Rational design of non-precious metal based catalysts for highly efficient electrochemical oxygen evolution

Abstract

Electrolytic water splitting has the capability to store the electricity generated from renewable energy resources in the form of hydrogen (H2) fuel. Development of efficient, inexpensive electrolytic water splitting system, combining with hydrogen fuel cells, will provide continuous usage of intermittent renewable energies with minimum environmental impacts. The major hurdle impedes the large-scale applications of the electrolytic water splitting system is the sluggish oxygen evolution reaction (OER) at anode, which requires noble metal oxide based catalysts to lower the overpotential and generate hydrogen at an appreciable current density. However, these noble metals are costly and their supply is not sustainable. As a result, the development of efficient, non-precious metal-based OER catalyst materials is highly demanded. This thesis focuses on design, synthesis and characterisation of nanoscale transition metal based catalysts as a new class of cost effective electrocatalysts for highly efficient oxygen evolution. To this end, a range of novel nanostructured OER catalysts are synthesised including (1) mesoporous cobalt oxide catalysts embedded with gold nanoparticles (Au/mCo3O4), (2) a micro/nanostructured hierarchical 3D nickel-iron hydroxides electrode, (3) a multifunctional amorphous nickel-iron-colbalt hydroxides decorated 3D electrode, (4) nanocrystalline cobalt oxides anchored onto mildly oxidised multiwall carbon nanotubes, and (5) transparent Co3O4 nanoparticles/graphene electrode achieved by layer-by-layer assembly.

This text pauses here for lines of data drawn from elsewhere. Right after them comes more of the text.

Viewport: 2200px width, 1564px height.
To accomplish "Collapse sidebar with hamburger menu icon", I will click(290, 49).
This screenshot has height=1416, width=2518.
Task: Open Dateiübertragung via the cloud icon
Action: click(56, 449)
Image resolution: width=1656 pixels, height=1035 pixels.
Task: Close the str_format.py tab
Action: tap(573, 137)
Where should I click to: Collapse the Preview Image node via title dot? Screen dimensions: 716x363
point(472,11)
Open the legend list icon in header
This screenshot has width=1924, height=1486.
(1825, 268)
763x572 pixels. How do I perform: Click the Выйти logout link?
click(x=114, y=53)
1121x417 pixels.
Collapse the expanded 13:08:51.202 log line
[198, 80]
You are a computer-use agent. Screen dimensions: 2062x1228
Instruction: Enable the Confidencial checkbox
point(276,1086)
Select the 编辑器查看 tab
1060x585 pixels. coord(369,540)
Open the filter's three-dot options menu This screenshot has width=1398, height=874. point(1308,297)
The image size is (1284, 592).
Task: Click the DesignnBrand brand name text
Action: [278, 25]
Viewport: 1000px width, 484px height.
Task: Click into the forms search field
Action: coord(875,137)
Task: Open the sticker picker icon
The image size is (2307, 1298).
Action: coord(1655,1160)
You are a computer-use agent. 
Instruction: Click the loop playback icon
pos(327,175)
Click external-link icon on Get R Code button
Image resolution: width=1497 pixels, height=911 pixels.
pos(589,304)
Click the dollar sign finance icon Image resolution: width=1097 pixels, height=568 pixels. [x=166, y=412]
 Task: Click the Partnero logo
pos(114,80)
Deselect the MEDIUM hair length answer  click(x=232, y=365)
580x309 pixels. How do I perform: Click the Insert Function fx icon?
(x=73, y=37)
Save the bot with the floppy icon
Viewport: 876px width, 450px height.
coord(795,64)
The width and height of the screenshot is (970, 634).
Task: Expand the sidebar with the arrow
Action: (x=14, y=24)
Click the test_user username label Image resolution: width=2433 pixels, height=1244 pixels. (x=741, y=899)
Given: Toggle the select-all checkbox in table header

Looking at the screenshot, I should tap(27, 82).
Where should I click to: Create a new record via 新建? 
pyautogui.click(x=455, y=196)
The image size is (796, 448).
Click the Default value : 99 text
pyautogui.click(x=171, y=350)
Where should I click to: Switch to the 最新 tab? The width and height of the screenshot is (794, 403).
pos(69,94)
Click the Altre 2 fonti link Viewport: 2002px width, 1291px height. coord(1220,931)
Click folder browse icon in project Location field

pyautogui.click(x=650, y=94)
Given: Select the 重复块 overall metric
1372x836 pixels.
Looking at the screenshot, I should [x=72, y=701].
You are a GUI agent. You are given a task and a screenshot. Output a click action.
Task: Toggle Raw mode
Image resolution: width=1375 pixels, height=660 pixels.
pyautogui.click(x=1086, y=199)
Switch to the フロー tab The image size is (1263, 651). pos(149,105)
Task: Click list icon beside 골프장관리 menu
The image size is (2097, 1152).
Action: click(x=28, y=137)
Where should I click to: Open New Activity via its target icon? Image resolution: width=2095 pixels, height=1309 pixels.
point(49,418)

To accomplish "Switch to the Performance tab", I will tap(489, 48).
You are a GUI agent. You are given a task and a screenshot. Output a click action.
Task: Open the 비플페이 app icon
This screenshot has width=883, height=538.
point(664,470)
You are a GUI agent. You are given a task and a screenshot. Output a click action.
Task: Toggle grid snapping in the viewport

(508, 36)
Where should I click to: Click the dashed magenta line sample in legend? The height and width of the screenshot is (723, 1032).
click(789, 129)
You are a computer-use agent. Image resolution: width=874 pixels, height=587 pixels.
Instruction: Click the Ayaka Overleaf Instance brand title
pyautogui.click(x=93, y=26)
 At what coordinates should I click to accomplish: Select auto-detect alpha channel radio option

New synthesis techniques are developed to synthesise these catalysts, and their catalytic properties are investigated with electrochemical techniques (cyclic voltammetry, rotating disc electrode voltammetry, chronoamperometry, chronopotentiometry). The atomic, electronic and surface structures of these catalysts are investigated with a variety of physical characterisations (X-ray photoelectron spectroscopy, X-ray diffraction, Raman spectroscopy, scanning electron microscopy, transmission electron microscopy), and correlated with their catalytic properties. The intrinsic catalytic activity and structure-property relationships of these catalysts are also established. Importantly, the results suggest that, via rational design, transition metal based catalysts that exhibit comparable, or even superior OER catalytic activity to benchmark RuO2 and IrO2 catalysts can be achieved with significantly reduced fabrication cost.